Life as I see it is about doing what you like to do and taking care of yourself and your family. Living life isn’t about climbing tall mountains or diving into deep-sea trenches. Living life is as simple as sleeping your imprint into a standard-sized bed. I don’t think having regrets means having shortcomings. On the contrary, I think failure is beautiful. The things I enjoy are not limited to writing and racing. I do so many other things. Some of those things I don’t do well. Some I fail at miserably. I tell my friends directly: I really love to do this, I’ve done it before, but I’m not cut out for it, I embarrassed myself doing it. The most annoying thing in the world is to hear someone say, “If I were to do this, I’d definitely do it better than Blah Blah Blah.” Fuck off. You see me victorious on stage once, but I’ve failed at it ten other times. So what? I’m still alive. As long as you keep at it, you’re fine, and people will only remember that one time you succeeded.

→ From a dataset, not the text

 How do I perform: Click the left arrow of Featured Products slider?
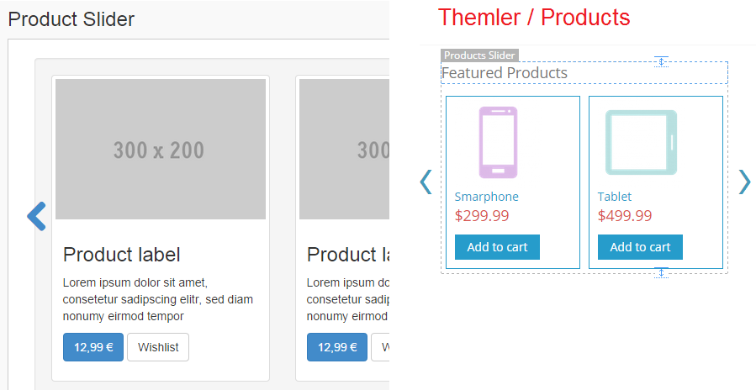click(426, 182)
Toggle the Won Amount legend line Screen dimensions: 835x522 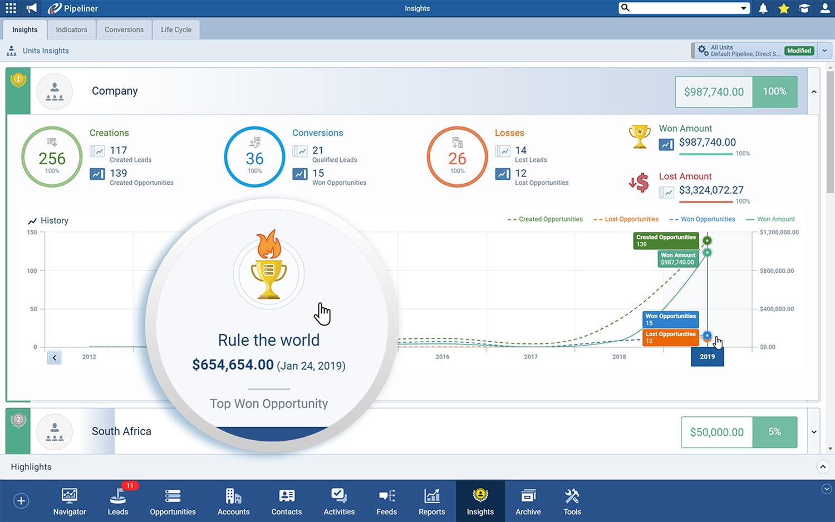pyautogui.click(x=774, y=219)
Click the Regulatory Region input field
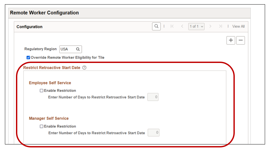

Life as I see it is about being together with all the things you enjoy. One time at a fast food place I spotted a beautiful girl. I hesitated for five minutes and never mustered up enough courage to go talk to her. In the end she left, and to this day I regret it. In that moment, I was an idiot. What if I had talked to her? Worst-case scenario: her boyfriend walked out of the bathroom. If you were to die one day, it would be much better to brag and say you did something well or to jokingly recall your failures than to regret not doing this or that. I do plenty right now. I spend time with my family, my spouse and my child. I compete in around twenty races per year, and I’ve begun writing a novel and a travelogue. But besides the occasional photo shoot, I really don’t have energy to think about my style, let alone worry about my image. If I give a bad impression, I can only move forward. I’m only responsible for the writing, not the customer experience or after-sales service. I won’t change my writing based on other people’s preferences. If you like it, it’s a sunny day. If you hate it, it’s still a sunny day. I’d like to thank my friend for his earnest advice and meticulous planning. I know I’ll suffer immeasurable losses because of my character and lifestyle, I’ll swallow uncountable numbers of bitter pills. But at least, from my ideals to my passing thoughts, I haven’t let anything go. So even if my life is full of defeat, I still won’t feel sorry. My friend, I thank you for everything. There are hundreds of thousands of kinds of love and countless kinds of human hearts in this world. To win them over would be my good fortune. If not, I still have nothing to feel sorry about. But I do agree with one point: no matter how hurried I am leaving the house, I have to make sure my pants are zipped.
Translated by Little Bluegill.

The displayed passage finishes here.